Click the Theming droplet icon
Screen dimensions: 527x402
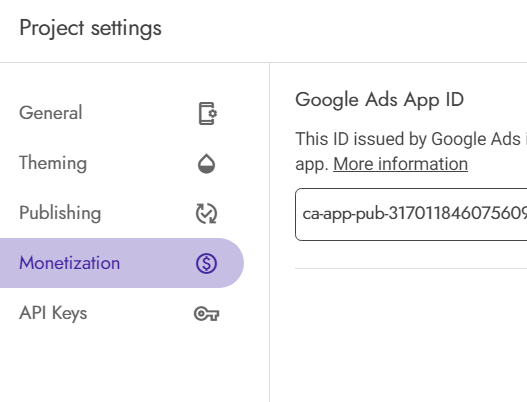coord(206,163)
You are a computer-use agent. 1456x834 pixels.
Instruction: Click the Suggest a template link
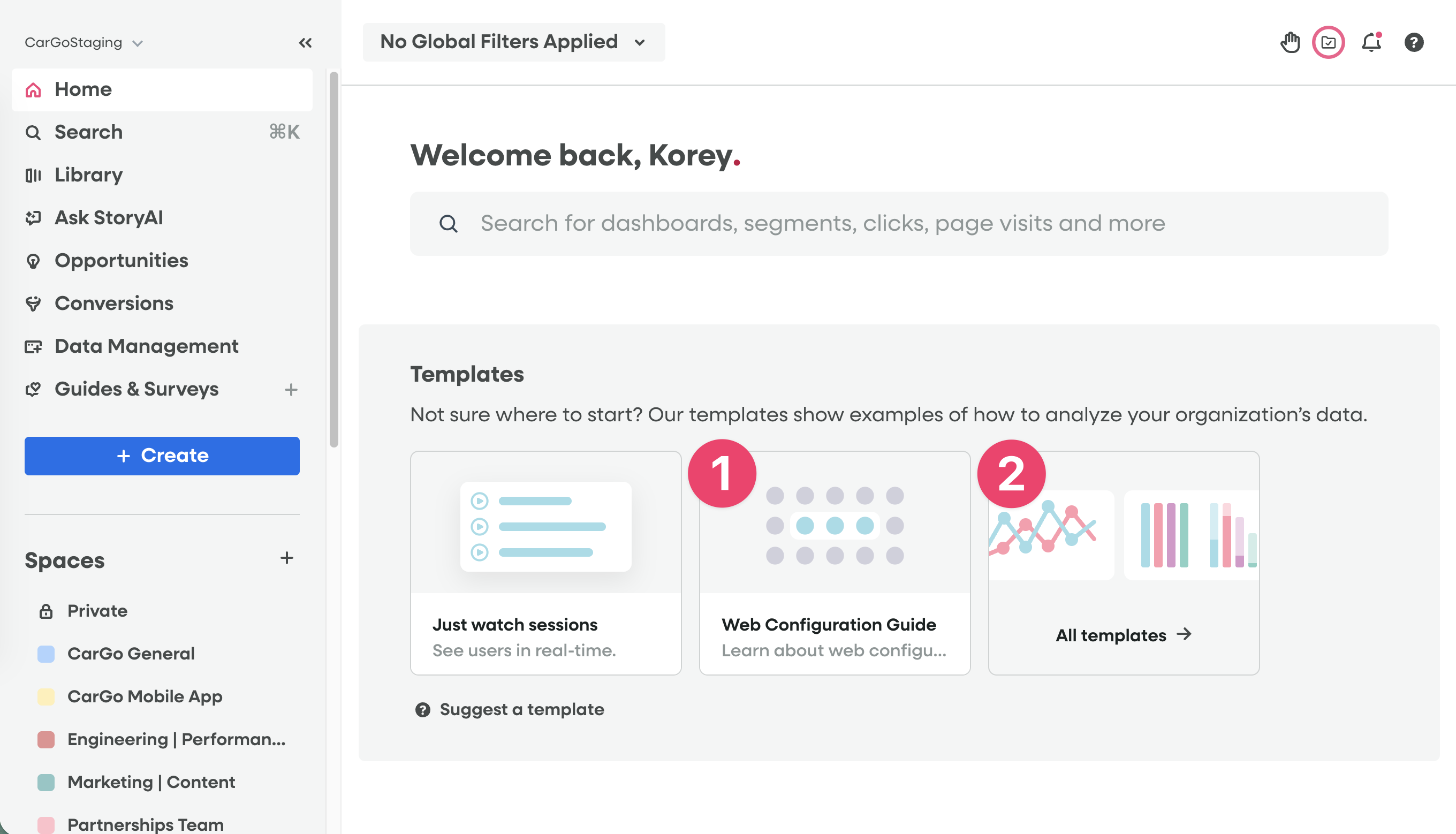[521, 710]
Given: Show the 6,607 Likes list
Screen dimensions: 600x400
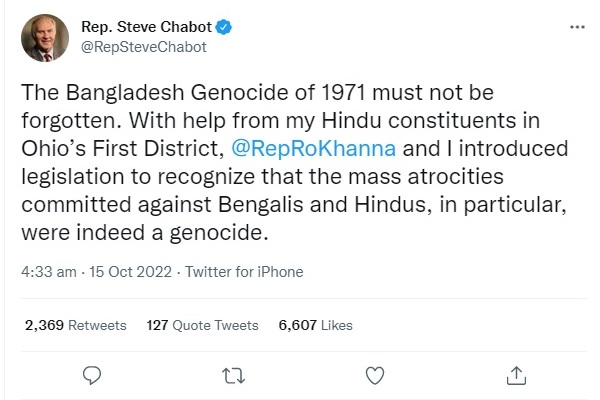Looking at the screenshot, I should coord(315,325).
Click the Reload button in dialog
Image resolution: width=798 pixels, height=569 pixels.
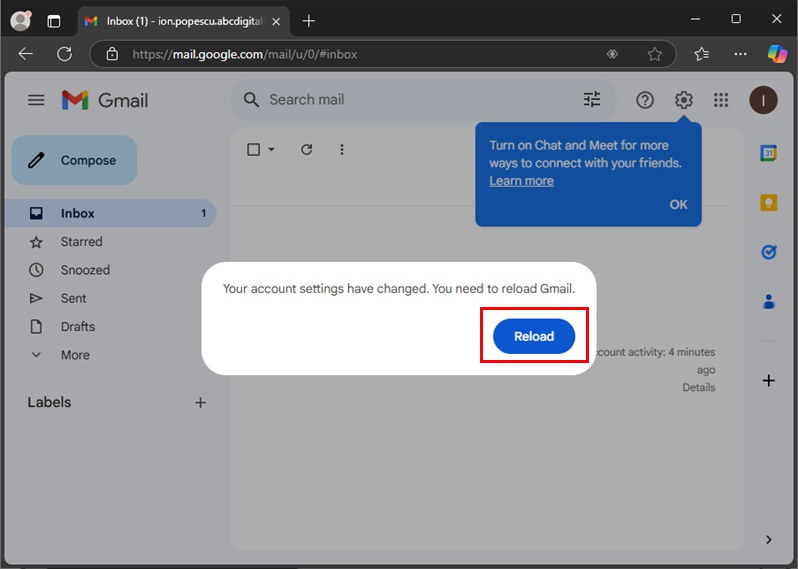pyautogui.click(x=533, y=337)
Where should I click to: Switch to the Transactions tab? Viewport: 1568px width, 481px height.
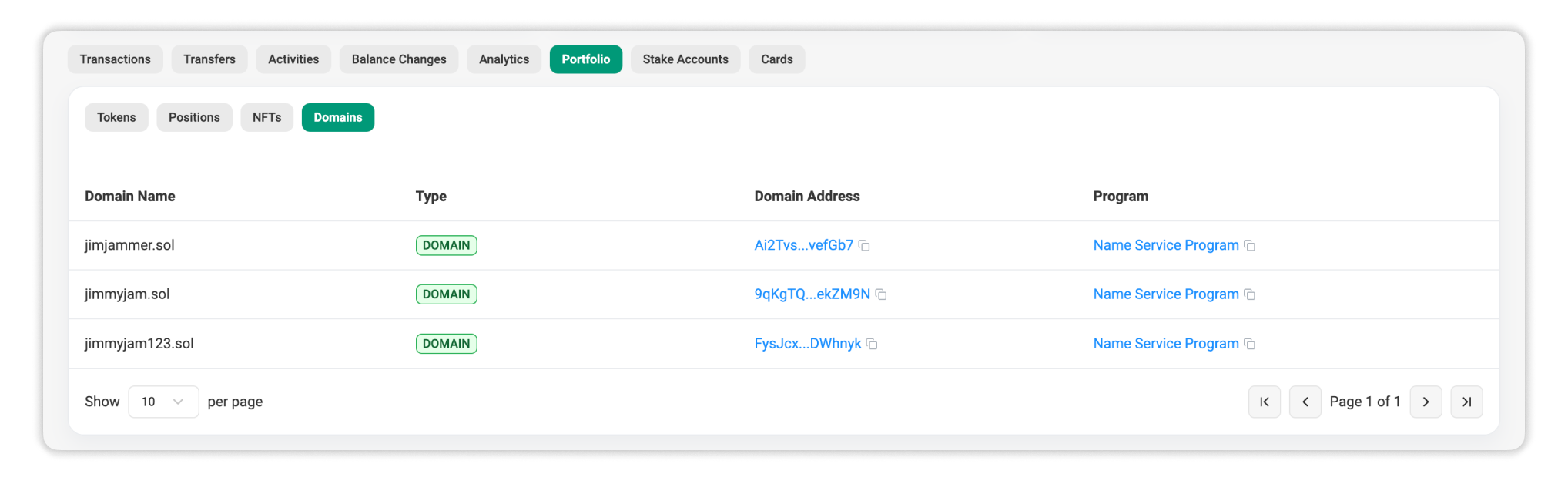tap(115, 59)
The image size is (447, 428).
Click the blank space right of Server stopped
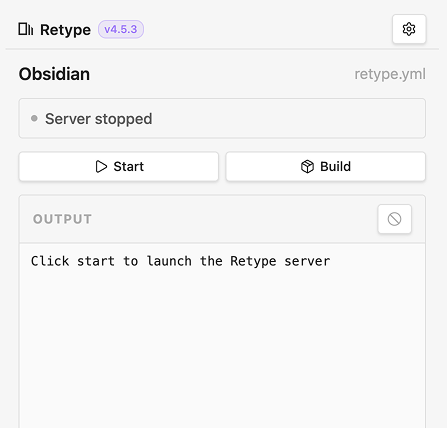287,119
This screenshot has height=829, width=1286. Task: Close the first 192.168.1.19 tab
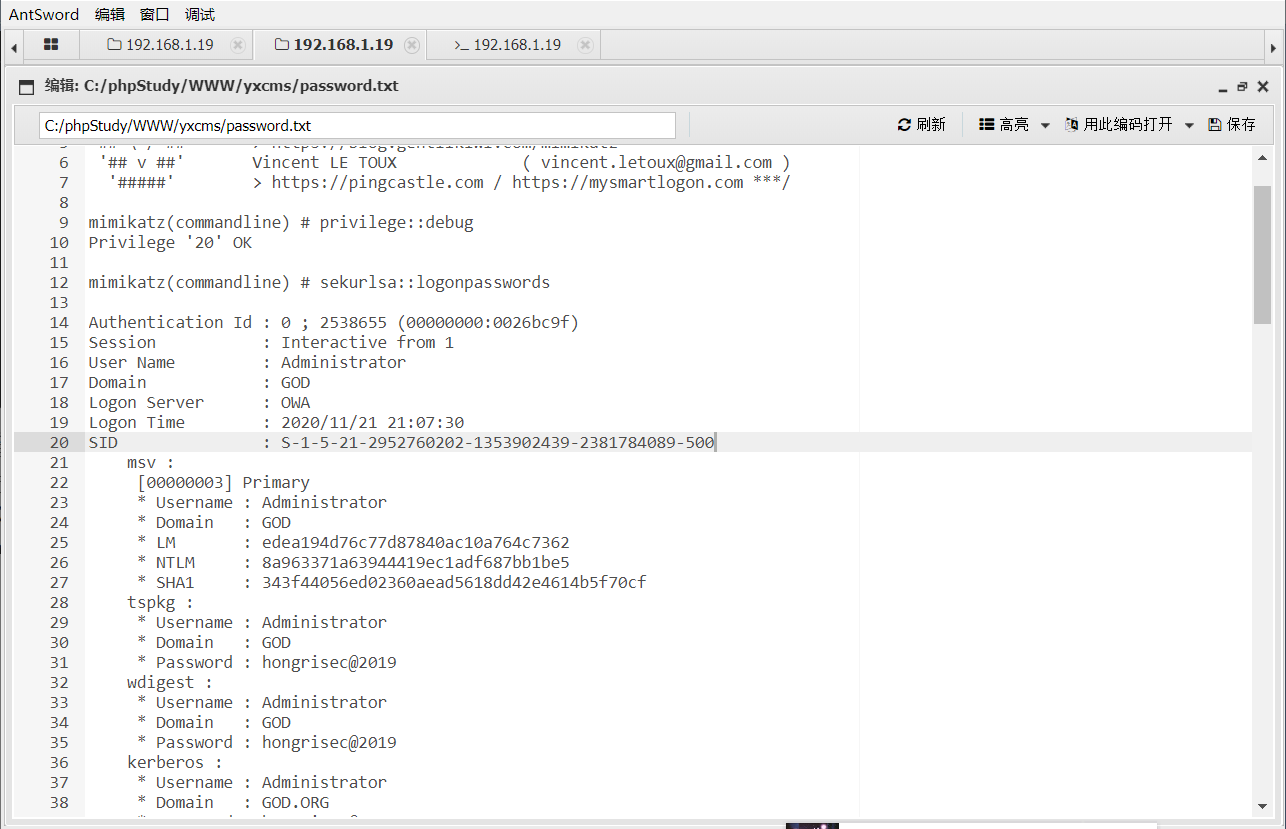coord(237,45)
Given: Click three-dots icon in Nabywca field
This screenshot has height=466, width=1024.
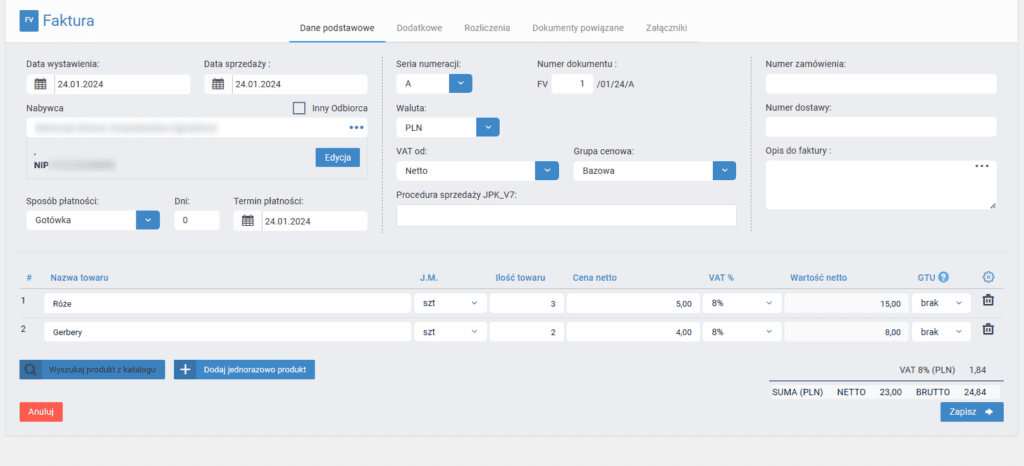Looking at the screenshot, I should [356, 128].
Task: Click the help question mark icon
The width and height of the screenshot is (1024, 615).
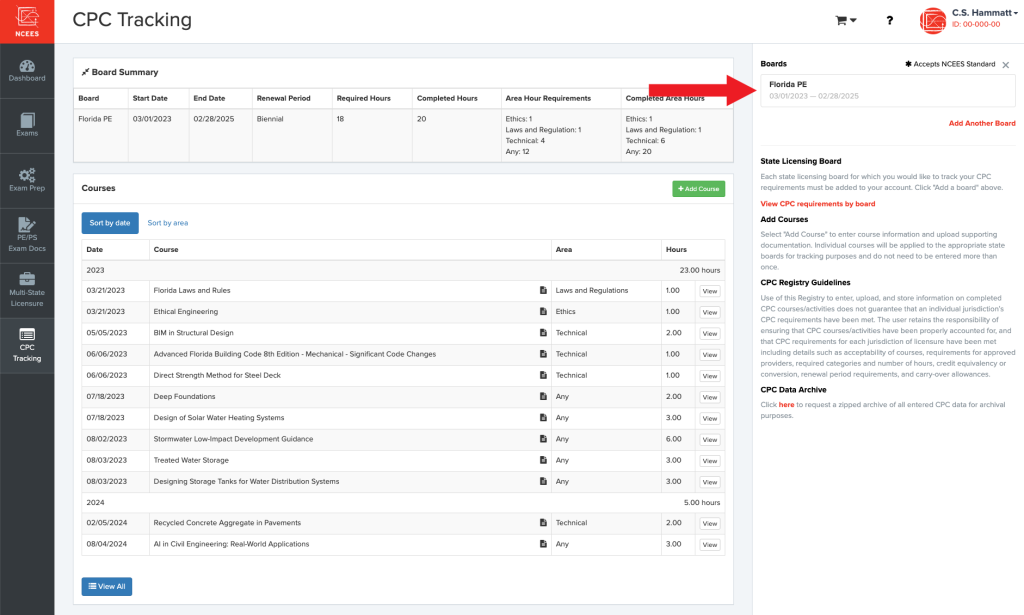Action: click(889, 20)
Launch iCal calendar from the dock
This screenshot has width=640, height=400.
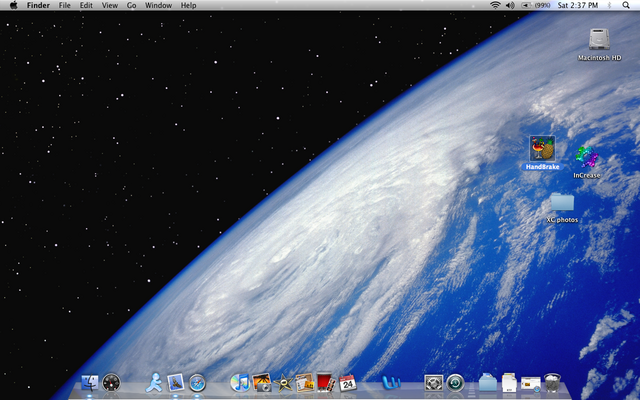[x=348, y=382]
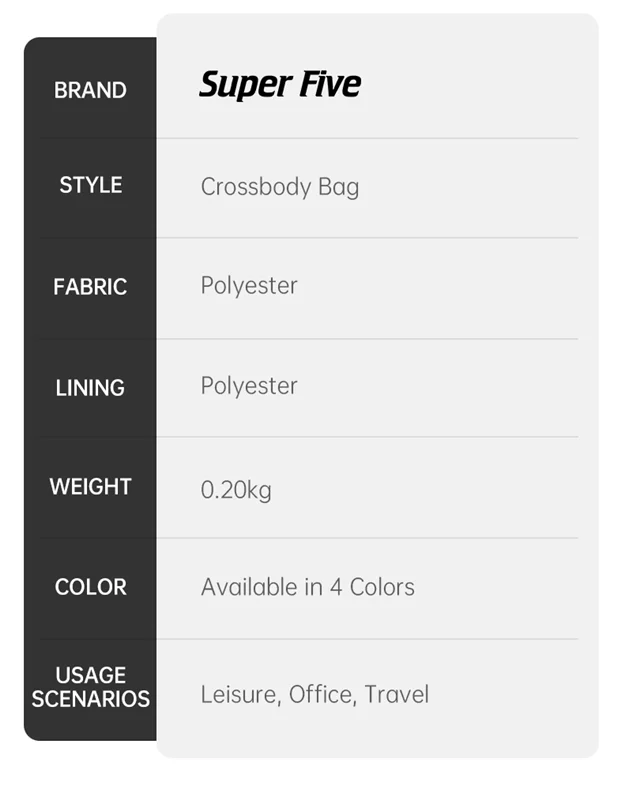Click the word "Leisure" in usage scenarios

click(x=240, y=695)
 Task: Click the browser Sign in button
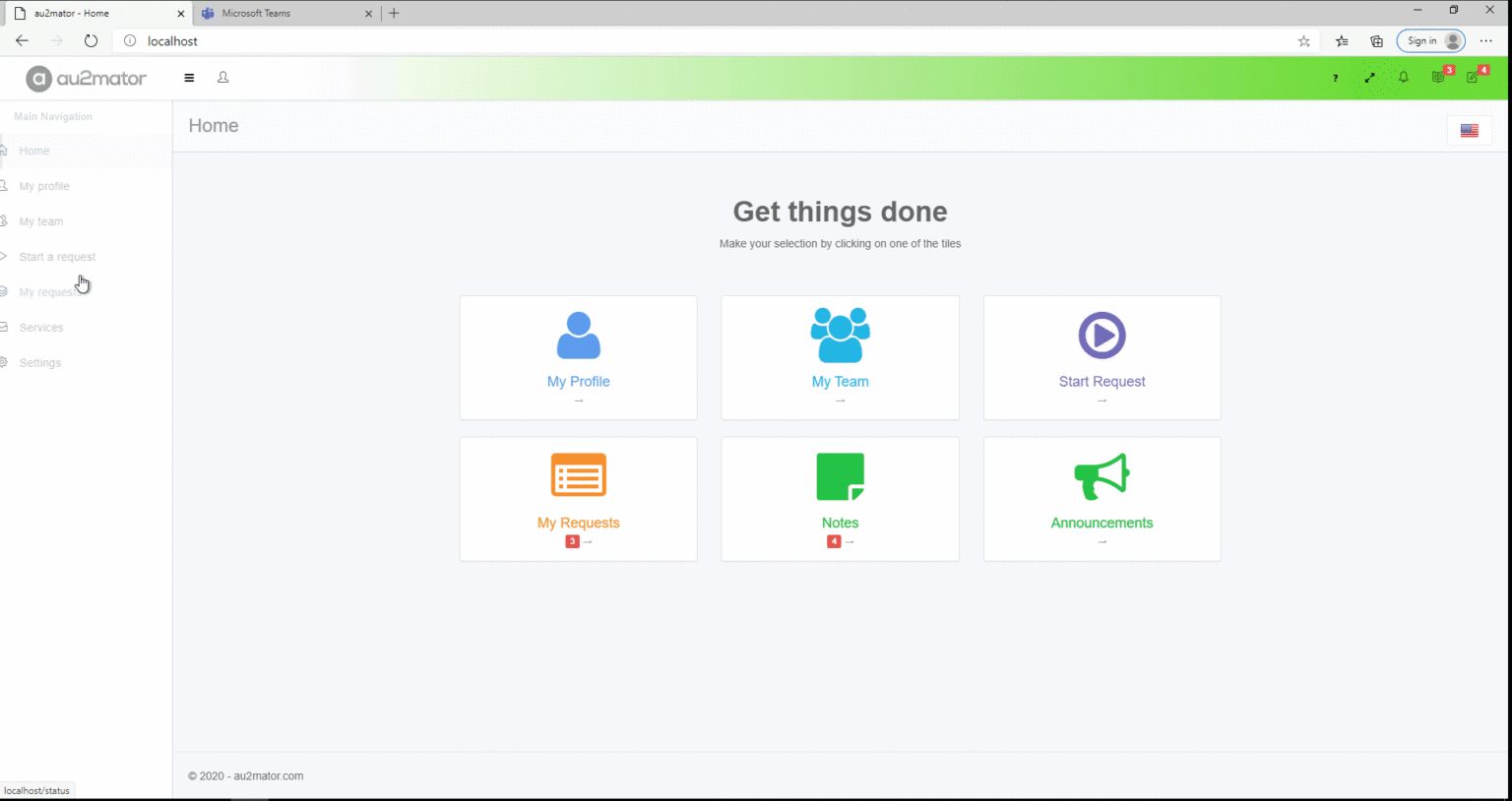click(x=1430, y=41)
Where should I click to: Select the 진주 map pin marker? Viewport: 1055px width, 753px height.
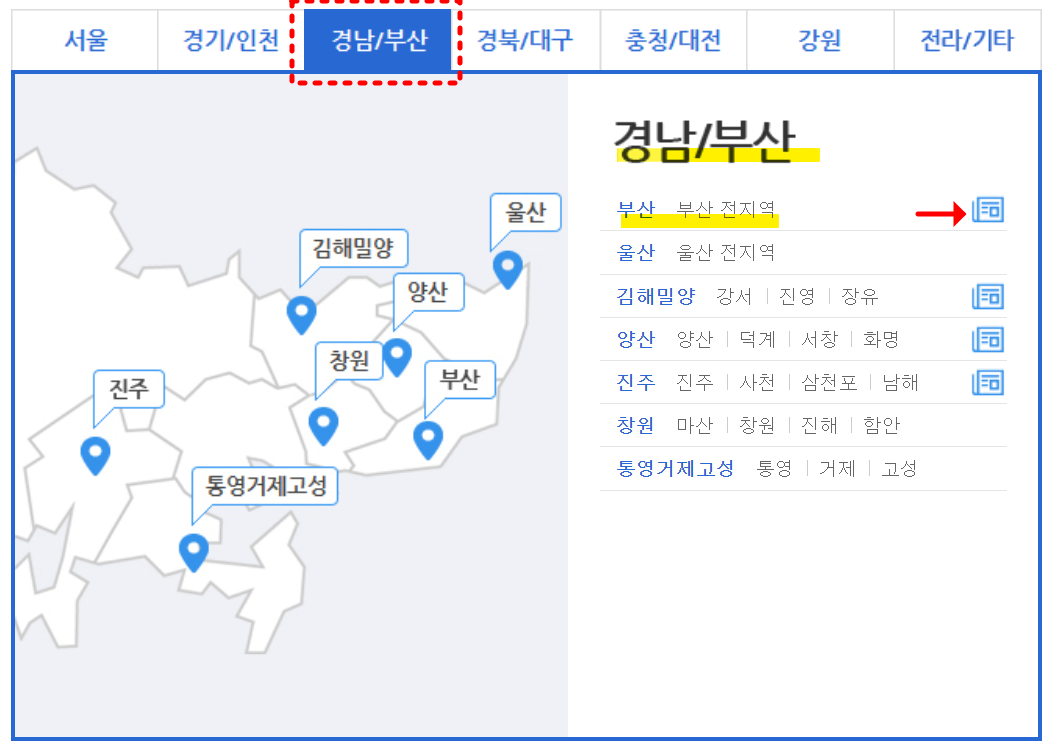95,455
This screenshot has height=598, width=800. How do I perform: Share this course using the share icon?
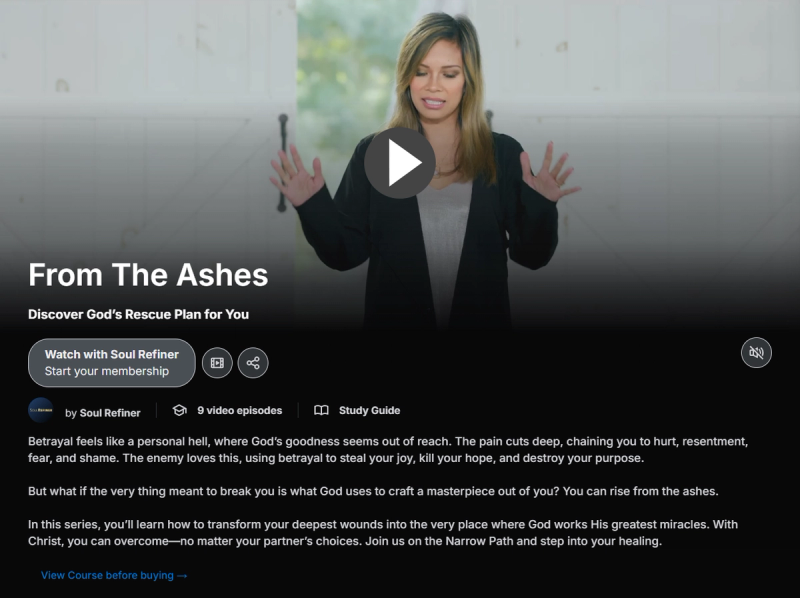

⁂

How many lines in the records above hold the word "Given"? Give only the number.

Solution to the problem. 2